Given passage:
___
The 115th Millrose Games, the world’s most historic indoor track & field event is only six weeks away. The Men’s 60m will surely be one of the most anticipated races of the entire meet, as Christian ColemanNoah Lyles, and Ronnie Baker, three of the best sprinters in the world, will be taking their talents to the infield straightaway at the iconic New Balance Track & Field Center at The Armory.

The 115th Millrose Games is scheduled for Saturday, February 11th.

Coleman is the defending Millrose Games champion, World Record holder, and 2018 World Indoor Champion in the 60m. His lightning-quick starting ability makes him nearly unstoppable over this short distance, and he set the current world record of 6.34 seconds in 2018. Outdoors, he has two World Championship gold medals and three silver medals in the 100m and 4x100m relay.
___
Recorded data:
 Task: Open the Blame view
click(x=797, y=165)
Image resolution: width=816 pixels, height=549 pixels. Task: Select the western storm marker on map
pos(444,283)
___
Please mark each statement yes or no by the Millrose Games preview, quoting the deciding words from the preview. 1. The 115th Millrose Games is set for a Saturday. 2. Coleman set the current 60m world record in 2019. 3. Outdoors, Coleman has two World Championship gold medals. The lines have no connection to the Millrose Games preview.

The answer:
1. Yes: "The 115th Millrose Games is scheduled for Saturday, February 11th."
2. No: "he set the current world record of 6.34 seconds in 2018"
3. Yes: "Outdoors, he has two World Championship gold medals"